Saturday, April 4, 2015

Lara and Joyce

A day begun with Brian Lara at the UWS Cricket Community Day ends with James Joyce at Sydney Theatre Company's Riverrun performance.
Seeing Lara bat once again after years brought back great memories of boyhood and all the sleepless nights of watching the master play those flashing drives and cuts and pulls deep into the west indian shadow that would throng the fences in the stadiums without floodlights. Snaps to follow soon...

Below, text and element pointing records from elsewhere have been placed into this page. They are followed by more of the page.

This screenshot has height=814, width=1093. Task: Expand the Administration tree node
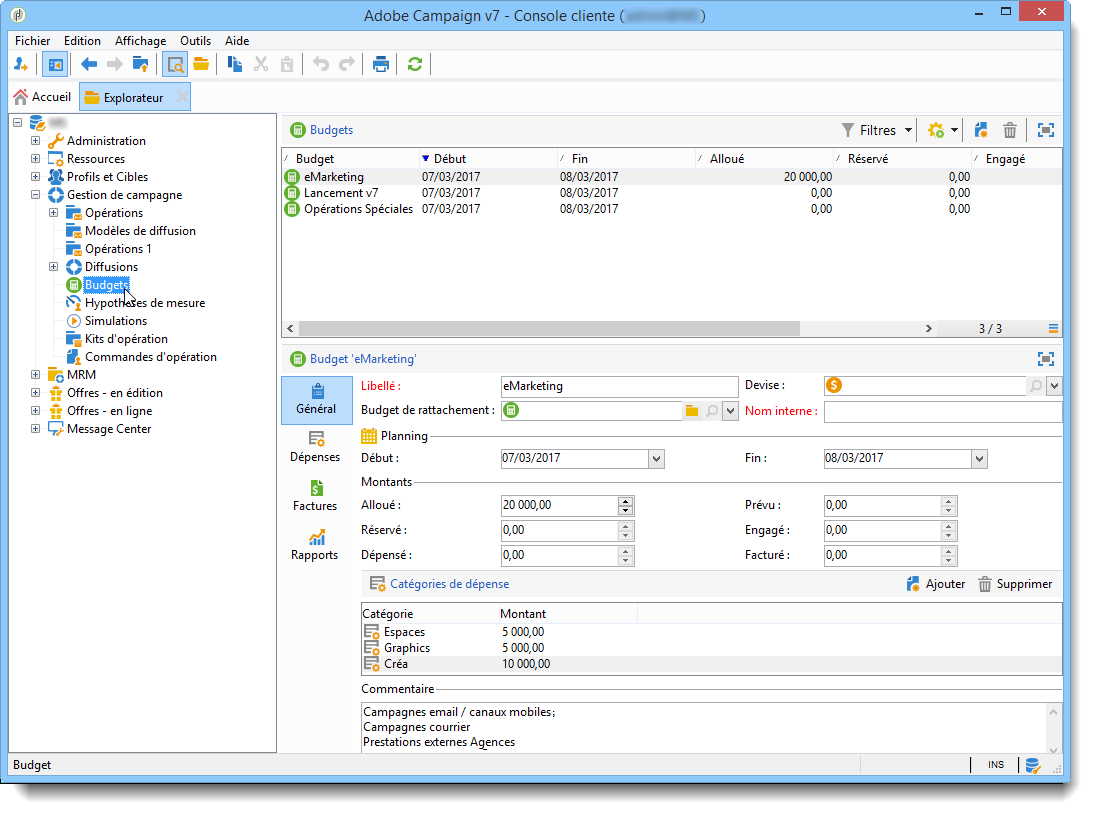(36, 141)

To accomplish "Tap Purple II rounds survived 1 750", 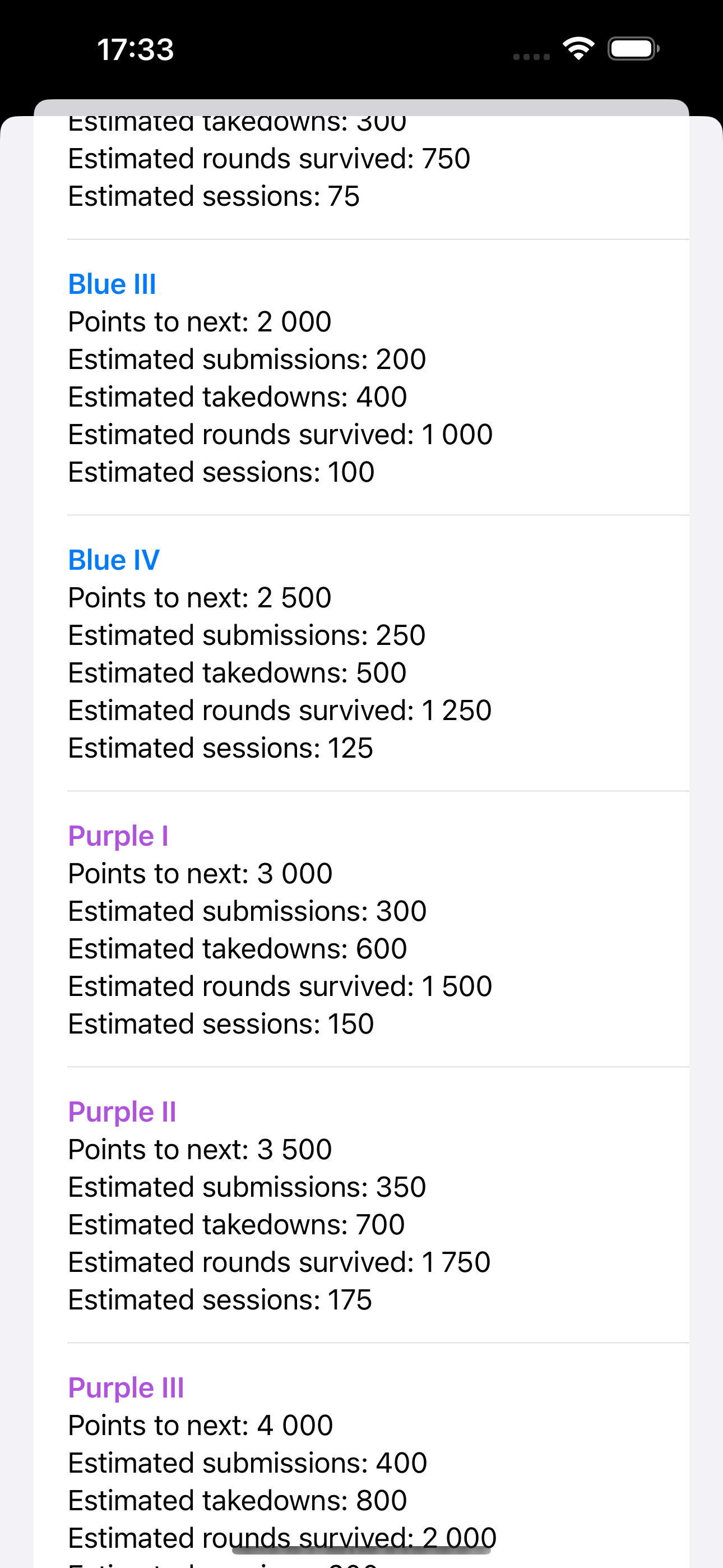I will pos(279,1262).
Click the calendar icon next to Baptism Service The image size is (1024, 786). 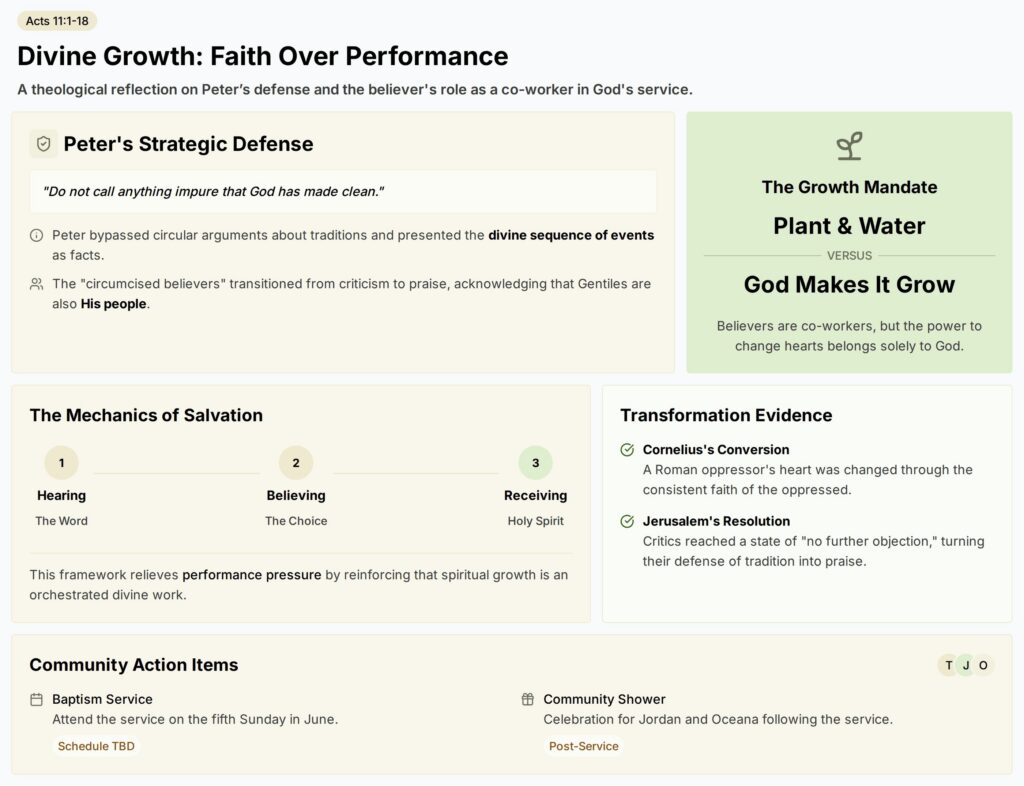point(37,700)
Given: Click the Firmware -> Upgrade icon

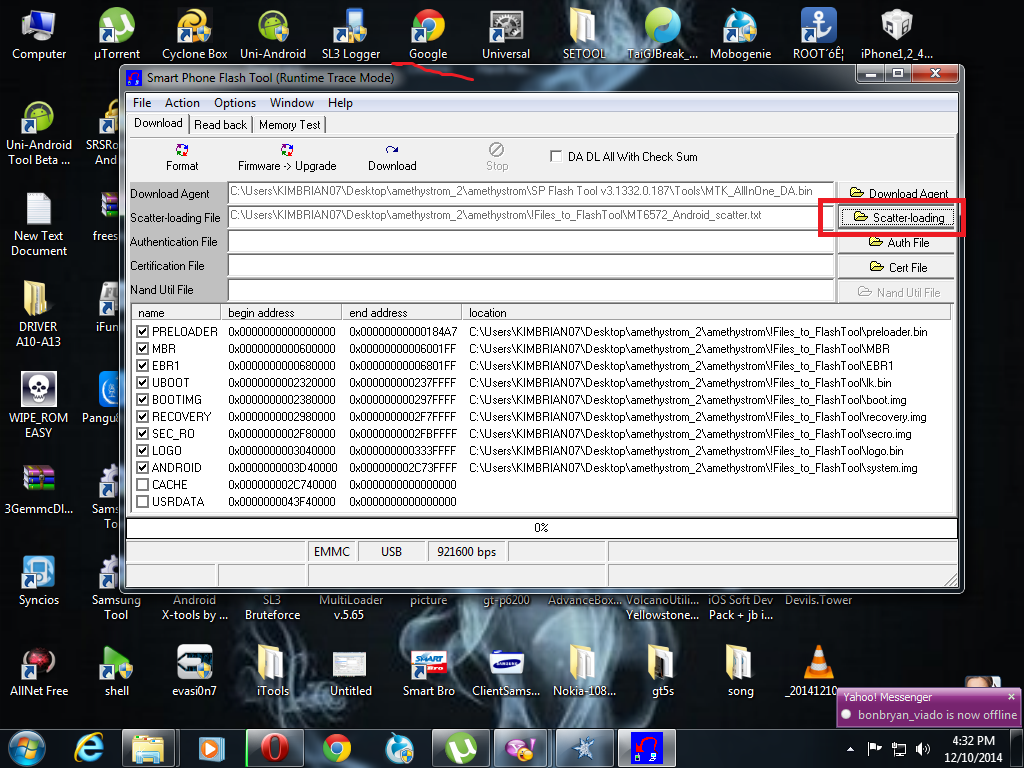Looking at the screenshot, I should click(287, 149).
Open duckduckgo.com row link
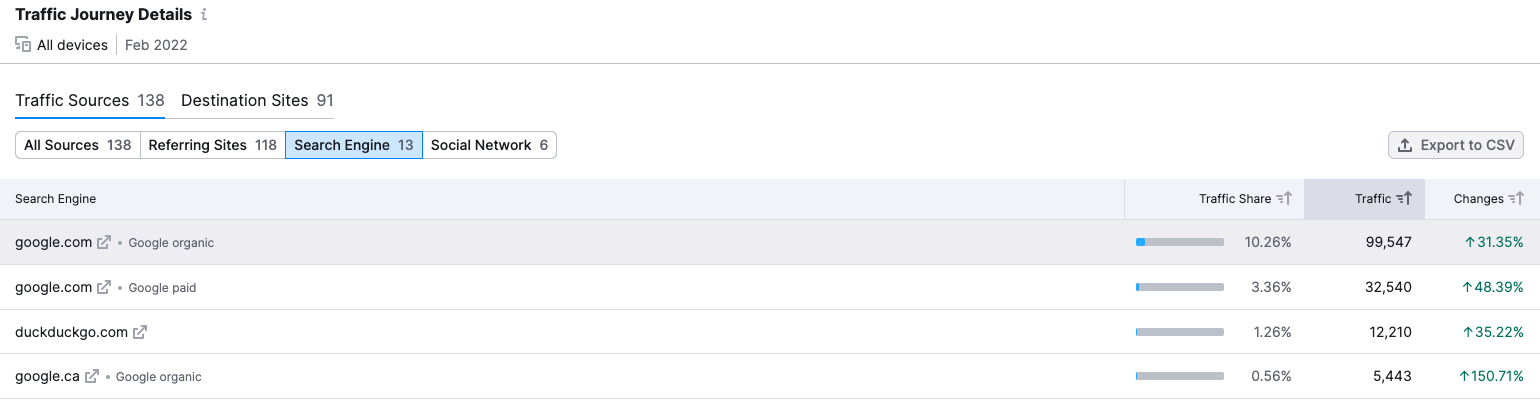This screenshot has height=402, width=1540. coord(71,332)
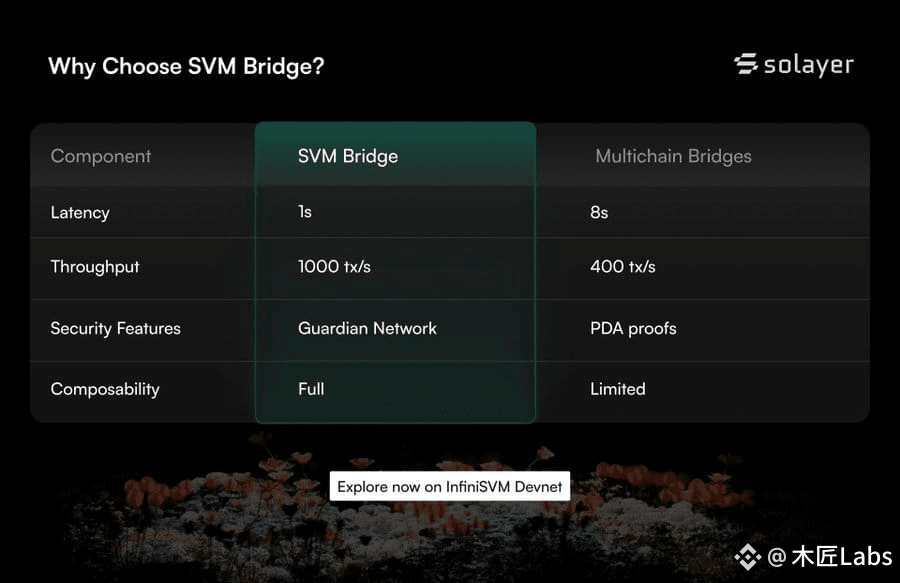Click the PDA proofs cell
The width and height of the screenshot is (900, 583).
tap(633, 329)
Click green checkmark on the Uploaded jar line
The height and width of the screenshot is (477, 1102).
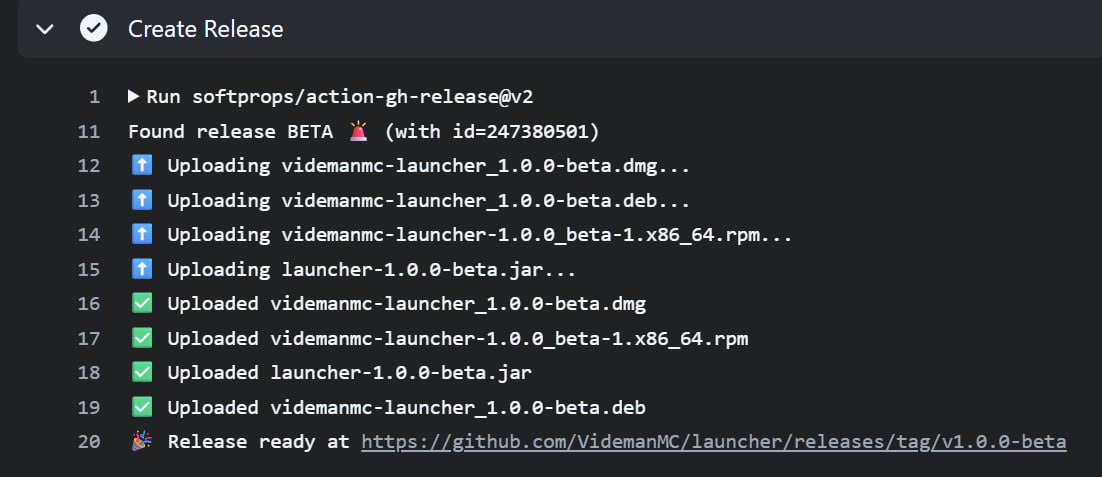pos(142,372)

Olwen Fouéré's solo invocation of the river's voice in JJ's Finnegans Wake was rigorous and corporeal. She danced, she sang, she stripped, she breathed and whistled into the microphone and she menaced us with her silent standing presence on the playing area from the moment we entered the auditorium. She made us feel the malleable materiality of the great text as it broke the waves in her body. Her exhilarating corporeal voice melted into the 'foriver' of time as she etched a writing in the sand with her swift steps. If the river running through the novel is the bloodstream of our body, among other things, Olwen's reiterative use of breath to externalize that stream as a pausing motion on the water made me think that breath is a translation of blood. It transfers the river from the inside to the outside, from water to air and remains in this, the fundamental ontological unit, inside out in relation to the voice.